Cardiac Fibrosis Alleviated by Exercise Training Is AMPK-Dependent

Regular exercise can protect the heart against external stimuli, but the mechanism is not well understood. We determined the role of adenosine monophosphate-activated protein kinase (AMPK) in regulating swimming exercise-mediated cardiac protection against β-adrenergic receptor overstimulation with isoproterenol (ISO) in mice. Ten-week-old AMPKα2(+/+) and AMPKα2-knockout (AMPKα2(-/-)) littermates were subjected to 4 weeks of swimming training (50 min daily, 6 days a week) or housed under sedentary conditions.

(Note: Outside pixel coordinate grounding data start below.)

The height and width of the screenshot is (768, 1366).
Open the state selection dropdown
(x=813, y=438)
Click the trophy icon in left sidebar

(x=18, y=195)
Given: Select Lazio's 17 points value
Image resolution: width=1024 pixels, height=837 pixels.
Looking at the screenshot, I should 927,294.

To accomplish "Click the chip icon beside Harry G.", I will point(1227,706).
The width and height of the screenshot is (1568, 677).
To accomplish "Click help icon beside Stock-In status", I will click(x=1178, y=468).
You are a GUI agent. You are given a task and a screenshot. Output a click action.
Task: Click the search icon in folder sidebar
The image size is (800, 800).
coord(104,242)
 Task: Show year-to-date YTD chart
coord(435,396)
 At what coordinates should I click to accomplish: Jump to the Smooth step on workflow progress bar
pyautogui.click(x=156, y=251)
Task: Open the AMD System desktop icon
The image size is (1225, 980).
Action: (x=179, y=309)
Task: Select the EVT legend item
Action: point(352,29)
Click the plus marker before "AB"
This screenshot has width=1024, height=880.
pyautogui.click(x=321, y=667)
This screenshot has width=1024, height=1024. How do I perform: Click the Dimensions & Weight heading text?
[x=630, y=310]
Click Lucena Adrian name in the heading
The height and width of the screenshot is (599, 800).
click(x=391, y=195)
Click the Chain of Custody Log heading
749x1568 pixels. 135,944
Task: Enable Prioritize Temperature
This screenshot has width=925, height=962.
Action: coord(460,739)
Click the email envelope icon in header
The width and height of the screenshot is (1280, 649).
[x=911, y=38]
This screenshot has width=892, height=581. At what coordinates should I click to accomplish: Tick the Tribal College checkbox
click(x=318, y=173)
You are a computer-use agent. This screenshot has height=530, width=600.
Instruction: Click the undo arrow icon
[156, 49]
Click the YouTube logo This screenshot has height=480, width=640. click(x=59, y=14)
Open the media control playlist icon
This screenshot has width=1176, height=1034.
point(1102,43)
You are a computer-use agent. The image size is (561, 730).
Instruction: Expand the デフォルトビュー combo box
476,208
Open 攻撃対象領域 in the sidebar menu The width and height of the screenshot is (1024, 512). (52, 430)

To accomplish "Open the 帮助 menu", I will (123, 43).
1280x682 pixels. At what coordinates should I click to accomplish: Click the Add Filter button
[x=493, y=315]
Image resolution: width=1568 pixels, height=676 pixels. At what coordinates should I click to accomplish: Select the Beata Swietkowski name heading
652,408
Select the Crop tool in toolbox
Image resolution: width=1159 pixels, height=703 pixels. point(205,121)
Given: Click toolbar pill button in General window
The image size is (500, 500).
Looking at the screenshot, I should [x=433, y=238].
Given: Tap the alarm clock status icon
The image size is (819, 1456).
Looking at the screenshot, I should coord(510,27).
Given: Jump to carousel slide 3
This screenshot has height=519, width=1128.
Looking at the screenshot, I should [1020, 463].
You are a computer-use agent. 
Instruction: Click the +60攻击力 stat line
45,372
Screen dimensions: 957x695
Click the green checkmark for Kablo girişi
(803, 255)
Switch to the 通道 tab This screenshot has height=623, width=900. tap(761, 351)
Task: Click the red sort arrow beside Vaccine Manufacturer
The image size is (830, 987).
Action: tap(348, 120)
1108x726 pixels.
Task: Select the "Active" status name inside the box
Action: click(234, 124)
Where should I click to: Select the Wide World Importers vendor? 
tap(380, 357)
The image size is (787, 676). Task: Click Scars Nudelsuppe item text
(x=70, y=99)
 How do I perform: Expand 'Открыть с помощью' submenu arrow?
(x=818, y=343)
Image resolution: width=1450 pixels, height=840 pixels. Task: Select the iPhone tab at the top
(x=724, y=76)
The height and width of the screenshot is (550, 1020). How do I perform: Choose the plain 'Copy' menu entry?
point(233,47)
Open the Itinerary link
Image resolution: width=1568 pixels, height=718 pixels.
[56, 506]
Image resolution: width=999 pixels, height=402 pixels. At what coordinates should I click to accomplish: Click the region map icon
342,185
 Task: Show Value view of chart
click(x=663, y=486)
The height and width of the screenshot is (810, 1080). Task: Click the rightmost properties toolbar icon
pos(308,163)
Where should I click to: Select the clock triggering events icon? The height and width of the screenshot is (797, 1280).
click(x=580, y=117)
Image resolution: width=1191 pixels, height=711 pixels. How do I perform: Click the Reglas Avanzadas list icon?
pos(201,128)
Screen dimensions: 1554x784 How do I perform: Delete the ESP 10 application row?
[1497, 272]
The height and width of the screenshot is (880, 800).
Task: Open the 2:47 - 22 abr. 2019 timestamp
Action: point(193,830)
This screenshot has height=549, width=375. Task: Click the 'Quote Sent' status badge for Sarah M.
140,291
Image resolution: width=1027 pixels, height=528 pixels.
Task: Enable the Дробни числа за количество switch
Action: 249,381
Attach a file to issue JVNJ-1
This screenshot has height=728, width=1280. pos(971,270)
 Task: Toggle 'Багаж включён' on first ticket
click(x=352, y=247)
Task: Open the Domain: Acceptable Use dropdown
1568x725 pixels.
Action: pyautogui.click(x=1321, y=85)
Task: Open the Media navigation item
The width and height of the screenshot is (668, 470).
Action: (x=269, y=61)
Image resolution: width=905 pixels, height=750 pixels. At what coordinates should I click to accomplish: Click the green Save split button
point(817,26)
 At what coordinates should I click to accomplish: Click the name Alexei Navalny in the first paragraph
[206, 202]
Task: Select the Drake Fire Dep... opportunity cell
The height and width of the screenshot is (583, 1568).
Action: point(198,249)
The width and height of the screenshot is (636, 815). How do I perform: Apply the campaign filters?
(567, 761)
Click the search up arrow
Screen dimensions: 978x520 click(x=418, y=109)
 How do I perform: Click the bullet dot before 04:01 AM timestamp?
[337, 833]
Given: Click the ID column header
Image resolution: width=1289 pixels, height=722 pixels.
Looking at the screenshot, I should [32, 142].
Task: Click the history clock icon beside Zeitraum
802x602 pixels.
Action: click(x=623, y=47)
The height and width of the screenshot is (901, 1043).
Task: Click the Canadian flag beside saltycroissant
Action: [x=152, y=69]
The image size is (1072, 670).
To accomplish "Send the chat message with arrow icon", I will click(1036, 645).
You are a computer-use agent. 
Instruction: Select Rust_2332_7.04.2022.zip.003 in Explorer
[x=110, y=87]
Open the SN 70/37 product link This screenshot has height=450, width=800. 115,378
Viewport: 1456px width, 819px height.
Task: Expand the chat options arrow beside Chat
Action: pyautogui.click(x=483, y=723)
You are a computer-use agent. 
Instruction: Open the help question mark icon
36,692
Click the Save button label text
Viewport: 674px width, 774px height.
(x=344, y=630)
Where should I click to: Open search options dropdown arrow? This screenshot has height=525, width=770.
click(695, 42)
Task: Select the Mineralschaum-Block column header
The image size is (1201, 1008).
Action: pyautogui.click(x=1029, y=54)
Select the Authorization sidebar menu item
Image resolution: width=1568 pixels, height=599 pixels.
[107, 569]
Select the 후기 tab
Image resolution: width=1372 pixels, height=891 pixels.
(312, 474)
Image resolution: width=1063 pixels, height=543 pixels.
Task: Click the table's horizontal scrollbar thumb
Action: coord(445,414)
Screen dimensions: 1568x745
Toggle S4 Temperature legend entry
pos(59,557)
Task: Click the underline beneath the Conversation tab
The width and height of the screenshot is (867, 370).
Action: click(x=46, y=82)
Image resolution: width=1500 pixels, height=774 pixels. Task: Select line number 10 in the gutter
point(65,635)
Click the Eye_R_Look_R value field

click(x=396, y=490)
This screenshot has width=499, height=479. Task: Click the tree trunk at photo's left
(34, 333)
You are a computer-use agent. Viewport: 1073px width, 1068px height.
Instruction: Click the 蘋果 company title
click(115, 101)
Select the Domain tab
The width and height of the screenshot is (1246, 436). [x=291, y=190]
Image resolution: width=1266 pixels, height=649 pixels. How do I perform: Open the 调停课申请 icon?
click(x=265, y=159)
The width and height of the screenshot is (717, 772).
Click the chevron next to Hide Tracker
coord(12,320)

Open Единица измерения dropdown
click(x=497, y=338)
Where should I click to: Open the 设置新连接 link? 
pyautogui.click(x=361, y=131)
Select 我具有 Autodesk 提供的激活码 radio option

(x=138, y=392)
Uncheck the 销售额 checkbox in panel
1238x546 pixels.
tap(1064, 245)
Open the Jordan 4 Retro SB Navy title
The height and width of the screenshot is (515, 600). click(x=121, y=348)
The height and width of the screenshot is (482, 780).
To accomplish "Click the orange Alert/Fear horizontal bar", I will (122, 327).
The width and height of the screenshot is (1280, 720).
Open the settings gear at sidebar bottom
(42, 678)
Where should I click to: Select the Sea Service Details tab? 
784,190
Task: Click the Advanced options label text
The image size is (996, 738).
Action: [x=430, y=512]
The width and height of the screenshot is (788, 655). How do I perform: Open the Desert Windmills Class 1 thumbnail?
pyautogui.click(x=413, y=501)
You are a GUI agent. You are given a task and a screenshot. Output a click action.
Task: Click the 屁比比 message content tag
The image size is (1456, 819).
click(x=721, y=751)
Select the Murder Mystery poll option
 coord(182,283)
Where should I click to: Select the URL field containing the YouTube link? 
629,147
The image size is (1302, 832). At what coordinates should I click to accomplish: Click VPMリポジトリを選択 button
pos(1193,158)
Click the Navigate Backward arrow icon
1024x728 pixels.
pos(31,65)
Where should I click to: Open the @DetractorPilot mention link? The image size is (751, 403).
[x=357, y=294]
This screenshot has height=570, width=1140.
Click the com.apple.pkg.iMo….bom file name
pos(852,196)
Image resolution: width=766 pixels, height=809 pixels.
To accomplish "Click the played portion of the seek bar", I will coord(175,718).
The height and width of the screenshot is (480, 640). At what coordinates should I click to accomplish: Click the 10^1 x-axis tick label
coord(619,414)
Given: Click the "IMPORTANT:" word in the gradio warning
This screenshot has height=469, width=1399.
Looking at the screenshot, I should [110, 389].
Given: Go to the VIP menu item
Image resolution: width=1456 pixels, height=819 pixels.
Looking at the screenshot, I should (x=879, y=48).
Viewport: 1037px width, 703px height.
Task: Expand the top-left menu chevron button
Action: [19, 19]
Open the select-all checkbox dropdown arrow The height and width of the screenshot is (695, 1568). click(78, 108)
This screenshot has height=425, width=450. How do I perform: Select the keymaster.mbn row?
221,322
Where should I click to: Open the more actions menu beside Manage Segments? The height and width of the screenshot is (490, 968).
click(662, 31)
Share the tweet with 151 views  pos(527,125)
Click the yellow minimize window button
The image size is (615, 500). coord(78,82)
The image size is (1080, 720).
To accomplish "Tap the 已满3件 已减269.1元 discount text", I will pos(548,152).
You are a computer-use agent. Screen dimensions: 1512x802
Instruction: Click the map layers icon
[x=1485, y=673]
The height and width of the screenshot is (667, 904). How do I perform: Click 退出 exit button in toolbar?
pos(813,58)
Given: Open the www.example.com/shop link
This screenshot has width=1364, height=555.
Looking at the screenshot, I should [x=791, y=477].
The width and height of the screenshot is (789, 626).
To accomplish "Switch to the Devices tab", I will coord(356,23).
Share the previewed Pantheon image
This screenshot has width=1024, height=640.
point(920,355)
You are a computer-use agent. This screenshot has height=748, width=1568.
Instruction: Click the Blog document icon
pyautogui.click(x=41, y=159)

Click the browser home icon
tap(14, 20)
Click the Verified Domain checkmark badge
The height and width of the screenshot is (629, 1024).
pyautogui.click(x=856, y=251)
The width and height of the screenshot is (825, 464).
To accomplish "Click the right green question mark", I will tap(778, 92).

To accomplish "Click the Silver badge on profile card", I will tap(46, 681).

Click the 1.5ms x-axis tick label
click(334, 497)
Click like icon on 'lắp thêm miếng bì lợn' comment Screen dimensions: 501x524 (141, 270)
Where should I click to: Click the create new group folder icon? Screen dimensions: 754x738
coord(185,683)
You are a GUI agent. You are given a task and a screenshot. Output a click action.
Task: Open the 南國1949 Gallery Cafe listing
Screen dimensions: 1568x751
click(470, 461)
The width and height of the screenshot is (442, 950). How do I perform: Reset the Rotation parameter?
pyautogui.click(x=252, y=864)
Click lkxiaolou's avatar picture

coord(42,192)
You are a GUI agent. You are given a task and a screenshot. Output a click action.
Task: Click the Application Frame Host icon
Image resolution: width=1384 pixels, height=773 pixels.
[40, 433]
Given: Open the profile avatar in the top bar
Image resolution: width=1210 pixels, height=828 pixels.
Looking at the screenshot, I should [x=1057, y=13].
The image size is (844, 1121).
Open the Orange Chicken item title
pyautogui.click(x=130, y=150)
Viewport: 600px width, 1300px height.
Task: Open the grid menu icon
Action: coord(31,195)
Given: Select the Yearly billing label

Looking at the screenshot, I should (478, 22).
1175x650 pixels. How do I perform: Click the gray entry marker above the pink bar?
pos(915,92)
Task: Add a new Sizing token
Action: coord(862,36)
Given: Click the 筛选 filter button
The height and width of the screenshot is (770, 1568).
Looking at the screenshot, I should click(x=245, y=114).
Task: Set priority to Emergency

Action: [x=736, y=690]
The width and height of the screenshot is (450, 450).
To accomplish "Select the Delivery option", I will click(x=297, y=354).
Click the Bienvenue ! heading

The mice received daily subcutaneous injection of ISO (5 mg/kg/d), a nonselective β-adrenergic receptor agonist, during the last 2 weeks of swimming training. Swimming training alleviated ISO-induced cardiac fibrosis in AMPKα2(+/+ )mice but not AMPKα2(-/- )mice. Swimming training activated cardiac AMPK in AMPKα2(+/+ )mice. Furthermore, swimming training attenuated ISO-induced production of reactive oxygen species (ROS) and expression of NADPH oxidase and promoted the expression of antioxidant enzymes in AMPKα2(+/+) mice but not AMPKα2(-/- )mice. In conclusion, swimming training attenuates ISO-induced cardiac fibrosis by inhibiting the NADPH oxidase–ROS pathway mediated by AMPK activation. Our findings provide a new mechanism for the cardioprotective effects of exercise.